- WRITTEN REQUEST A
Reproduce the passage of the Roadkill review from "And it’s not" up to and including "in the car.", substituting "science fiction" for "sci-fi".

- DOCUMENT EXTRACT
------------------------------

Roadkill by Joseph D’Lacey – review

Joseph-D-Lacey-Roadkill-211x300Roadkill is touted by the publisher, This Is Horror, as a chapbook. It’s sold as such and there are a limited 125 signed hard copies available. I was sent an ecopy to review, but I’m not sure if it will be made available as an ebook in the future. However, in any format this is actually a short story. With a chapbook, you expect something of at least novelette length, preferably novella (maybe 10,000 words or more) This story is more like the setup of something bigger.

And it’s not a horror story, though it is dark future sci-fi of a sort and that’s good. It’s told entirely from the point of view of one driver in a two car race through a blasted dystopian future. They’re on a race stretch called the Final Five, set up with all kinds of obstacles to interrupt their incredibly high speed, custom race cars. The worldbuilding, especially in such a constrained story, is excellent up to a point. But, of course, I wanted to know more. D’Lacey is a great writer and this story is visceral and powerful. The racers are trying to gain social standing by winning the race, but every second they’re risking their lives. The intensity of their situation is carried well throughout the story. But only in the car.

------------------------------

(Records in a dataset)
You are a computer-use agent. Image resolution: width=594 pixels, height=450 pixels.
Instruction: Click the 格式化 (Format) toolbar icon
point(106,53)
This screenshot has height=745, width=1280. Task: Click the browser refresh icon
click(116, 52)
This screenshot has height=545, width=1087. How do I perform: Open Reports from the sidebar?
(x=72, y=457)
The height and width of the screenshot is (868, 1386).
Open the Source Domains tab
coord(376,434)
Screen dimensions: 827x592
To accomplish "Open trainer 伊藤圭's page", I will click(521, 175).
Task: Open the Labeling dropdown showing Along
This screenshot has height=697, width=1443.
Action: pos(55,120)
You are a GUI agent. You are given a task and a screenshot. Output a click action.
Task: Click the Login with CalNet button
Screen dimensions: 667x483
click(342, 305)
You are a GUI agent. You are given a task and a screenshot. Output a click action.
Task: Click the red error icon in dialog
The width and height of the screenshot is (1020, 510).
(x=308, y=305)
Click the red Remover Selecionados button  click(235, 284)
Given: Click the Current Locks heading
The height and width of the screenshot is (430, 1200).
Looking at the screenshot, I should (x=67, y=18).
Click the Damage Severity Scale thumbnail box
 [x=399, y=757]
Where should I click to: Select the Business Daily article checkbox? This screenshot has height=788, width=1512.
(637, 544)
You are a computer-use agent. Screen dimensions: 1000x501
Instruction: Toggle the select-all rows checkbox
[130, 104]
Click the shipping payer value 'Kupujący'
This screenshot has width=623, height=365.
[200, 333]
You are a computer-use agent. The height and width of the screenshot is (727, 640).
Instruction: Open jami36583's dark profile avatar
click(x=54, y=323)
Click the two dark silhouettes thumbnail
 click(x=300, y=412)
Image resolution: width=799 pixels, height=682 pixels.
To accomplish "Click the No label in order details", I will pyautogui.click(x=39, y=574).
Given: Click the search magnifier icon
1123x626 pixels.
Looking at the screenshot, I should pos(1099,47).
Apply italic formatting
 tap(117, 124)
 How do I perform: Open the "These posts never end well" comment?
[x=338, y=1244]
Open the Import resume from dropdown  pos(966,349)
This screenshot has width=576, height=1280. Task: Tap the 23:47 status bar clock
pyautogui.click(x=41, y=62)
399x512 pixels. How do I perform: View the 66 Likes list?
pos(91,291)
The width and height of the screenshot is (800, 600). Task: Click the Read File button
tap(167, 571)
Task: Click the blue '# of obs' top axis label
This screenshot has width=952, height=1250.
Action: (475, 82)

------------------------------

- WRITTEN REQUEST B
Return the records verbatim, from their first line up to and including the line with "pyautogui.click(x=41, y=62)".

- FULL RESPONSE A
And it’s not a horror story, though it is dark future science fiction of a sort and that’s good. It’s told entirely from the point of view of one driver in a two car race through a blasted dystopian future. They’re on a race stretch called the Final Five, set up with all kinds of obstacles to interrupt their incredibly high speed, custom race cars. The worldbuilding, especially in such a constrained story, is excellent up to a point. But, of course, I wanted to know more. D’Lacey is a great writer and this story is visceral and powerful. The racers are trying to gain social standing by winning the race, but every second they’re risking their lives. The intensity of their situation is carried well throughout the story. But only in the car.

- FULL RESPONSE B
You are a computer-use agent. Image resolution: width=594 pixels, height=450 pixels.
Instruction: Click the 格式化 (Format) toolbar icon
point(106,53)
This screenshot has height=745, width=1280. Task: Click the browser refresh icon
click(116, 52)
This screenshot has height=545, width=1087. How do I perform: Open Reports from the sidebar?
(x=72, y=457)
The height and width of the screenshot is (868, 1386).
Open the Source Domains tab
coord(376,434)
Screen dimensions: 827x592
To accomplish "Open trainer 伊藤圭's page", I will click(521, 175).
Task: Open the Labeling dropdown showing Along
This screenshot has height=697, width=1443.
Action: pos(55,120)
You are a GUI agent. You are given a task and a screenshot. Output a click action.
Task: Click the Login with CalNet button
Screen dimensions: 667x483
click(342, 305)
You are a GUI agent. You are given a task and a screenshot. Output a click action.
Task: Click the red error icon in dialog
The width and height of the screenshot is (1020, 510).
(x=308, y=305)
Click the red Remover Selecionados button  click(235, 284)
Given: Click the Current Locks heading
The height and width of the screenshot is (430, 1200).
Looking at the screenshot, I should (x=67, y=18).
Click the Damage Severity Scale thumbnail box
 [x=399, y=757]
Where should I click to: Select the Business Daily article checkbox? This screenshot has height=788, width=1512.
(637, 544)
You are a computer-use agent. Screen dimensions: 1000x501
Instruction: Toggle the select-all rows checkbox
[130, 104]
Click the shipping payer value 'Kupujący'
This screenshot has width=623, height=365.
[200, 333]
You are a computer-use agent. The height and width of the screenshot is (727, 640).
Instruction: Open jami36583's dark profile avatar
click(x=54, y=323)
Click the two dark silhouettes thumbnail
 click(x=300, y=412)
Image resolution: width=799 pixels, height=682 pixels.
To accomplish "Click the No label in order details", I will pyautogui.click(x=39, y=574).
Given: Click the search magnifier icon
1123x626 pixels.
Looking at the screenshot, I should pos(1099,47).
Apply italic formatting
 tap(117, 124)
 How do I perform: Open the "These posts never end well" comment?
[x=338, y=1244]
Open the Import resume from dropdown  pos(966,349)
This screenshot has width=576, height=1280. Task: Tap the 23:47 status bar clock
pyautogui.click(x=41, y=62)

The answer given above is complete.